[Opening STORED DATA section]
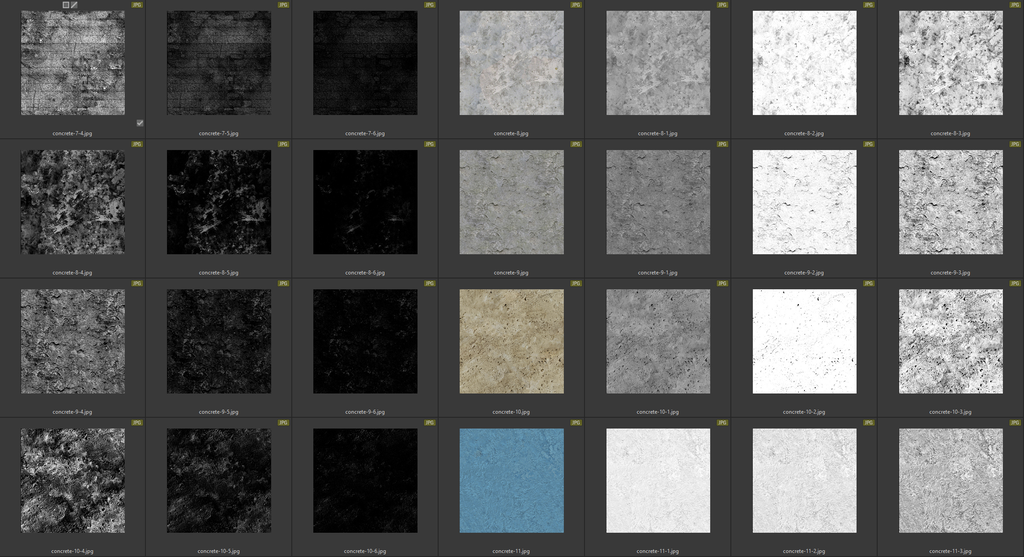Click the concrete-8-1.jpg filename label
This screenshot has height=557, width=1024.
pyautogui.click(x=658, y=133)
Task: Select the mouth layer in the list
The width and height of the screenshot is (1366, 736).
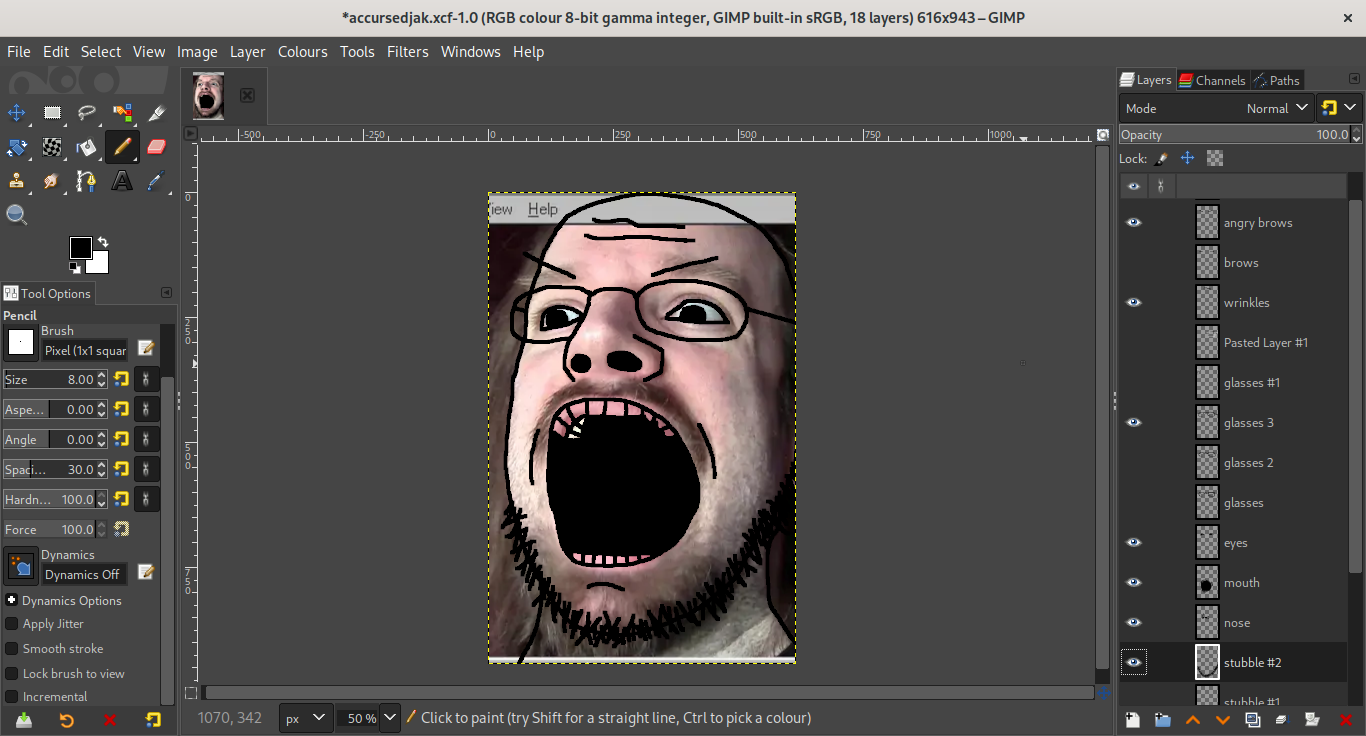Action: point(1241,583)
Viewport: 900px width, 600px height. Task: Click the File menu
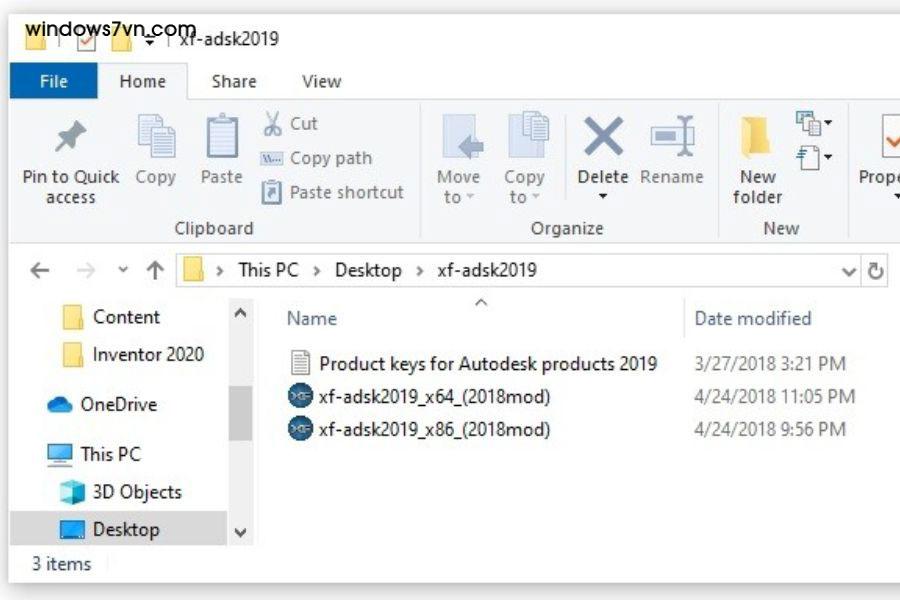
[Closing STORED DATA section]
(AIM OF THE EXERCISE): For the entries, state the number of lines that include the string "Task". Add no other words.

(EXERCISE OUTPUT): 2